Given Iran’s interest in the stability and success of a Shiite-dominated Iraq, how does one account for the credible reports indicating that Tehran has been infiltrating men and supplies into Iraq? To be sure, since the removal of Saddam, the Islamic Republic has been busy establishing an infrastructure of influence next door that includes funding political parties and dispatching arms to Shiite militias. For the United States, with its perennial suspicions of Iran, such activism necessarily implies a propensity toward mischief and terror. Iran’s presence in Iraq, however, can best be seen within the context of
its tense relations with the United States, if not the larger international community. Such influence and presence provides Iran with important leverage in dealing with the Western powers. The fact that America and its allies may believe that Iran will retaliate in Iraq for any military strikes against its nuclear facilities implicitly strengthens Tehran’s deterrence against such a move. At a time when Iran’s nuclear ambitions are at issue, it is not in the theocracy’s interest to unduly disabuse the United States of that impression.
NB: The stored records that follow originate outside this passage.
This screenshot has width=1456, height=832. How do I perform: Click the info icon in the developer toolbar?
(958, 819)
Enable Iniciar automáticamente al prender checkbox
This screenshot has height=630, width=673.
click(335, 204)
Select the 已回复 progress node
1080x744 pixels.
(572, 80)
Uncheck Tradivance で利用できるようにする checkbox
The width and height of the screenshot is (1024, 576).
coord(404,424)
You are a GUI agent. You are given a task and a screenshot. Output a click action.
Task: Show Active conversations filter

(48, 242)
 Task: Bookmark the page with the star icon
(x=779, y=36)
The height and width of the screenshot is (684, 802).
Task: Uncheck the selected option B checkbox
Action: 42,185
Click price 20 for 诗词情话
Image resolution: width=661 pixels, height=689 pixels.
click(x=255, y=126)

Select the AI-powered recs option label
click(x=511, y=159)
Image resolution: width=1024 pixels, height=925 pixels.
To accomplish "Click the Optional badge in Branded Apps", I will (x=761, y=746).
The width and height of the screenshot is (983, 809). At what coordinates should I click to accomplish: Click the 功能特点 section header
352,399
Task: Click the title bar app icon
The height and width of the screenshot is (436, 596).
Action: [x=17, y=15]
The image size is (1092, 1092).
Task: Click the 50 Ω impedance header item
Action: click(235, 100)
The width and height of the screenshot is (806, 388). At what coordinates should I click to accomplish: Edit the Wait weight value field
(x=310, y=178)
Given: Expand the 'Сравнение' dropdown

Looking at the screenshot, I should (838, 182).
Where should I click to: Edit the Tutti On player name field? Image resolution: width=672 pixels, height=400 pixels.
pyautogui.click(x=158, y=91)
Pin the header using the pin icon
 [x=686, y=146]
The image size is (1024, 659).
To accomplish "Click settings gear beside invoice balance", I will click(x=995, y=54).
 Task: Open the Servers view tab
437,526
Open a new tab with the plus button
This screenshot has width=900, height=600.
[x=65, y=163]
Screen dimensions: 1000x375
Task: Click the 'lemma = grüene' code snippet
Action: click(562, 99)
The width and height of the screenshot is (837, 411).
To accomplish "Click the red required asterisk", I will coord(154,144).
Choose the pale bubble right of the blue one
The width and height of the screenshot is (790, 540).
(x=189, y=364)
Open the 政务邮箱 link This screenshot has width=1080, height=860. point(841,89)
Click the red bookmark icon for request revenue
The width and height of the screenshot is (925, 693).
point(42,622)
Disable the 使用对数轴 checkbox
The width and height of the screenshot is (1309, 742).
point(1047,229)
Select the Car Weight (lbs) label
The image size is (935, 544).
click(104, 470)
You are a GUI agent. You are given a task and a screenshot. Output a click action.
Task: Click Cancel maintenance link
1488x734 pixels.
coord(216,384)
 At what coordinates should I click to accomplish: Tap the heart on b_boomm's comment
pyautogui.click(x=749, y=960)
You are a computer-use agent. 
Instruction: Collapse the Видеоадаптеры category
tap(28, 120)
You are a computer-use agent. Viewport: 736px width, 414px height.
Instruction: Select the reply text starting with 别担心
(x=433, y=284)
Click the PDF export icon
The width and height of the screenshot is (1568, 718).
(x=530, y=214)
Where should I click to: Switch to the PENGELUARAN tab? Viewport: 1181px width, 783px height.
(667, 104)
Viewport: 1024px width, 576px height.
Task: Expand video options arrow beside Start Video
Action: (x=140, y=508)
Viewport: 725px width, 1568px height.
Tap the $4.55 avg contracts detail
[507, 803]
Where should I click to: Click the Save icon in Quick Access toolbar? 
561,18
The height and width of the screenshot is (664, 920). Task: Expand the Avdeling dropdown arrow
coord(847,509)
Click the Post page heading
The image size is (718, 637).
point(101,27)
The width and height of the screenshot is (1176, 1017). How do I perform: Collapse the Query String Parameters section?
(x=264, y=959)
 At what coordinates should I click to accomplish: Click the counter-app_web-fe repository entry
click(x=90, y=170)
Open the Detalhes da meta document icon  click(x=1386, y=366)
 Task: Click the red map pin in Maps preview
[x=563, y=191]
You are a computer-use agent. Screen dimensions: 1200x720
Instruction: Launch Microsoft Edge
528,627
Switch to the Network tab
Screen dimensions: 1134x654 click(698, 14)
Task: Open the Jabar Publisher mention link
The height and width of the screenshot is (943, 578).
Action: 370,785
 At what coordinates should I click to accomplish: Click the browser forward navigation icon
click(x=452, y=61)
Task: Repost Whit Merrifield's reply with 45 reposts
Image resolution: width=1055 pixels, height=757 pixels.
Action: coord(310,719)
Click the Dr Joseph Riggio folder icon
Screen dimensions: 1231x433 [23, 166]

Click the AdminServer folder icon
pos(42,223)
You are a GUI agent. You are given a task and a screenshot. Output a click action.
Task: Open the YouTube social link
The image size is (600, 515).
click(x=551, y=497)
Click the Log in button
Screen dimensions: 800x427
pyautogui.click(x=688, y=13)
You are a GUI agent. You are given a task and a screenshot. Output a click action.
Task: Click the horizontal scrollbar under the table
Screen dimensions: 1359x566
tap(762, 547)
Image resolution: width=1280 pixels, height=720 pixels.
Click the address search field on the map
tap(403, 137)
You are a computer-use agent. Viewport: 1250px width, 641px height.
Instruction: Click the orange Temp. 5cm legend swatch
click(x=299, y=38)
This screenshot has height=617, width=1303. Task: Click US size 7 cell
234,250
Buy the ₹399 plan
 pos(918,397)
Should the Islamic Republic’s implied deterrence fail and the United States does strike its nuclear installations, then Iran’s extensive presence in Iraq will give it a credible retaliatory capacity. Yahya Rahim Safavi, commander of the Revolutionary Guards, has plainly outlined Iran’s options: “The Americans know well that their military centers in Afghanistan, the Gulf of Oman, the Persian Gulf, and Iraq will come under threat and they may be vulnerable because they are in Iran’s neighborhood.”43 The fact remains that Iran’s network in Iraq is not necessarily designed for attacks against America, though it does offer the theocracy a variety of choices should its relations with the United States significantly deteriorate.